** START OF SOURCE EXTRACT **

Numa Smith "Pee Wee" Moore (March 5, 1928  – April 13, 2009) was an American jazz saxophonist.

Early life and education
Moore was born in Raleigh, North Carolina and attended Washington High School in Raleigh and the Hampton Institute in Virginia, where he switched his major from pre-med to music after one semester. He joined the Royal Hamptonians and toured on a USO circuit. While traveling back to Hampton from New York, Pee Wee, while asleep in the backseat of his friend’s car, lost his left eye in an accident.

Musical career
Moore played with Lucky Millinder and Louis Jordan in 1951, and played with R&B musicians such as Wynonie Harris early in the decade. He worked with Illinois Jacquet in 1952 and James Moody in 1954-56, then played with Dizzy Gillespie in 1957, recording with him on several albums for Verve Records. He also worked with Mary Lou Williams in 1957 and Bill Doggett in 1965.

** END OF SOURCE EXTRACT **

### [TASK SET]
• 1. Answer these from the Pee Wee Moore biography:
(a) In what city and state was Moore born?
(b) At the Hampton Institute, what did he switch his major from, and to what?
(c) With whom did he record several albums for Verve Records?
• 2. Pick up the Pee Wee Moore biography after its final sentence and write what comes next.

** START OF RAW DATA **

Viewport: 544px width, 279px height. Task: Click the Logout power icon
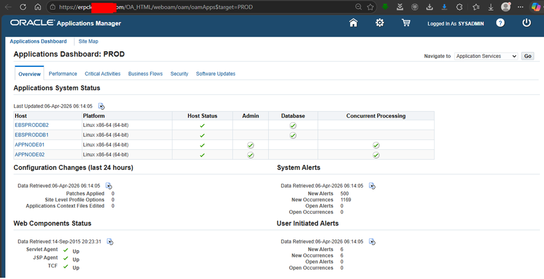click(x=527, y=23)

** END OF RAW DATA **

### [RESPONSES TO THE TASKS]
• 1.
(a) Raleigh, North Carolina
(b) From pre-med to music
(c) Dizzy Gillespie

• 2.
Moore moved from New York back to Raleigh in the 1970s to care for his mother and recover from alcohol addiction. There, he earned a living as a handyman while playing regularly at a variety of venues in the Raleigh-Durham area.

Discography
With Dizzy Gillespie
Dizzy Gillespie at Newport (Verve, 1957)
The Greatest Trumpet of Them All (Verve, 1957)
With James Moody
Moodsville (EmArcy, 1952)
Moody (Prestige, 1954) also released as Moody's Workshop
James Moody's Moods (Prestige, 1954–55)
Hi Fi Party (Prestige, 1955)
Wail, Moody, Wail (Prestige, 1955)
Flute 'n the Blues (Argo, 1956)
Moody's Mood for Love (Argo, 1956)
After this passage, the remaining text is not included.